Reaktion auf anhaltende Anschläge
Neue US-Offensive im Irak

Nach den zahlreichen Angriffen auf US-Soldaten im Irak hat die US-Armee am Sonntag bei einer neuen Offensive in dem Land eigenen Angaben zufolge zahlreiche Waffen und militärische Dokumente sichergestellt.

Reuters BAGDAD. Bei der Offensive im Grenzgebiet zu Iran nördlich von Bagdad seien mehr als 60 Menschen gefangen genommen worden, teilte die Armee mit. Der Einsatz werde fortgesetzt. Der US-Verwalter im Irak, Paul Bremer sagte, solange die Anhänger des gestürzten irakischen Präsidenten Saddam Hussein nicht getötet oder gefangen genommen würden, würden die Angriffe auf die US-Soldaten nicht abreißen. In den USA forderten Senatoren der republikanischen Regierungspartei von US-Präsident George W. Bush und der Demokraten den Einsatz einer internationalen Truppe im Irak, um der Gewalt gegen die Besatzungstruppen Einhalt zu gebieten. Auch die Kriegsgegner Deutschland und Frankreich sollten sich daran beteiligen, sagte der Demokrat Joseph Biden, der im Auswärtigen Ausschuss des Senats sitzt.

Die Offensive der US-Armee richtet sich ihren Angaben zufolge gegen Siedlungen im Norden, die als Hochburg der Anhänger Saddams gelten. Zudem seien in der Stadt Mossul im Nordirak bei Razzien gegen eine radikal-moslemische Gruppe weitere 14 Menschen festgenommen und Waffen beschlagnahmt worden, teilte die Armee mit. Seit die USA am 1. Mai das Ende der Kampfhandlungen im Irak erklärt haben, sind mindestens 22 Amerikaner bei Angriffen auf die Besatzer getötet worden. Beim jüngsten Anschlag auf eine US-Fahrzeugkolonne in Bagdad wurden am Sonntagmorgen ein irakischer Zivilist getötet und zwei Angehörige der US-Militärpolizei verletzt.

Bremer sagte im US-Fernsehen, er gehe davon aus, dass Saddam den Krieg überlebt habe. „Wir werden ihn (aber) kriegen, tot oder lebendig“, sagte er dem Nachrichtensender CNN. Die US-Armee hatte während des Krieges mehrfach gezielt Angriffe auf Gebäude geflogen, in denen sich Saddam Geheimdienstberichten zufolge aufhalten sollte.

Die Senatoren Jospeh Biden und Chuck Hagel forderten im US-Fernsehen die Hilfe anderer Staaten, um Sicherheit im Irak zu erreichen.
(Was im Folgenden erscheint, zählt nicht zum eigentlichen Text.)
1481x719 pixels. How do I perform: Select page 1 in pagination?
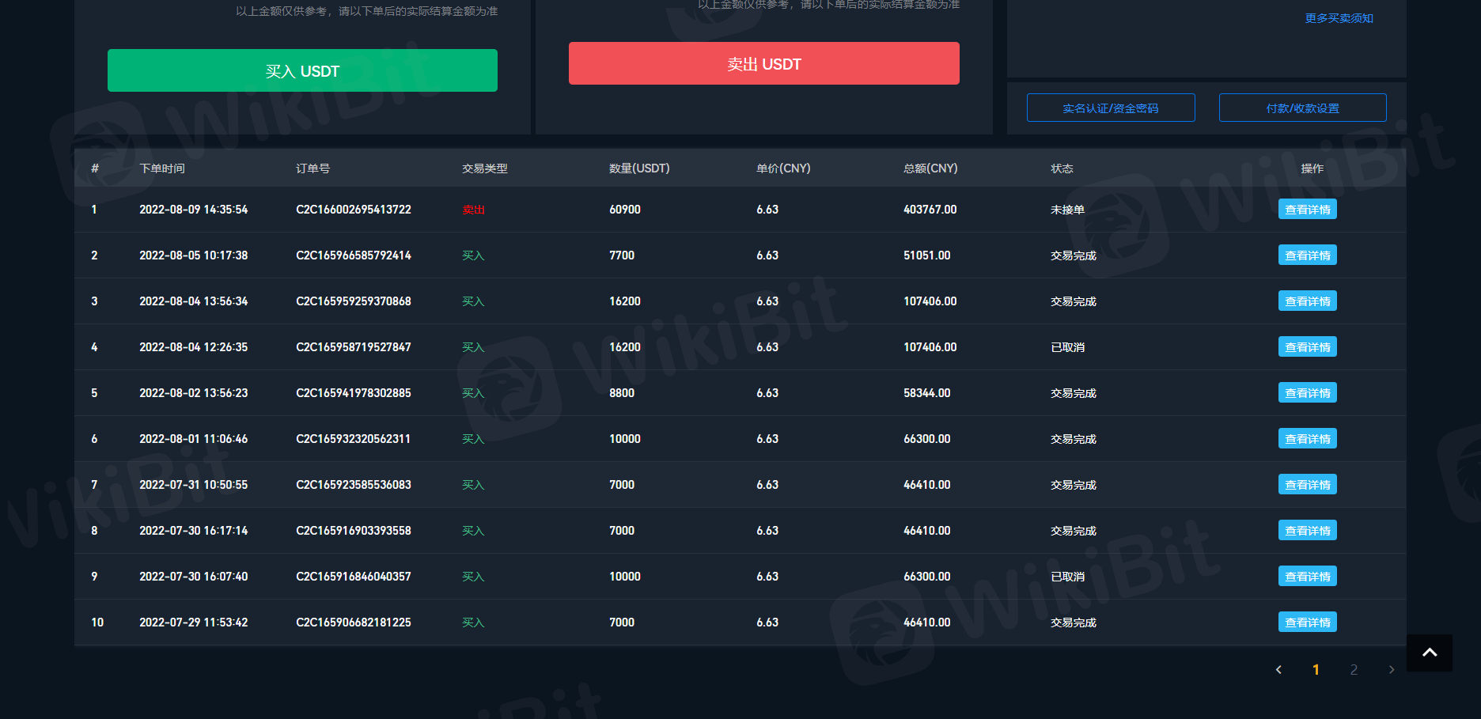click(x=1316, y=670)
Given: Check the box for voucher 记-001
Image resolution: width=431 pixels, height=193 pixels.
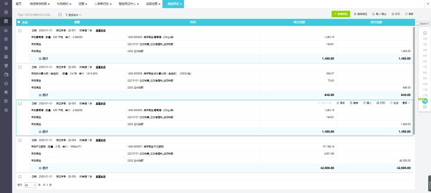Looking at the screenshot, I should click(20, 30).
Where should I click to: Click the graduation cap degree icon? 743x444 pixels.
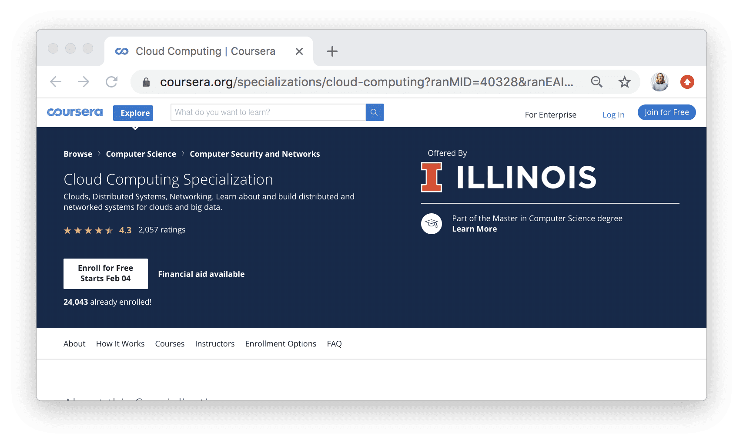pos(432,224)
Bis zu 60 000 Soldaten seien dafür nötig, sagte Biden den „Fox News Sunday“. „Ich will Franzosen, Deutsche sehen, ich will türkische Abzeichen auf den Armen der Leute sehen, die dort an den Straßenecken stehen, die im Irak stationiert sind.“ Es sei an der Zeit, dass US-Verteidigungsminister Donald Rumsfeld und US-Vizepräsident Dick Cheney ihren ideologischen Widerstand gegen einen Einsatz europäischer und NATO-Truppen aufgäben. Der Republikaner Hagel sagte CNN, die US-Regierung müsse internationale Unterstützung suchen, inklusive „mehr Beteiligung der Vereinten Nationen und mehr arabische Beteiligung."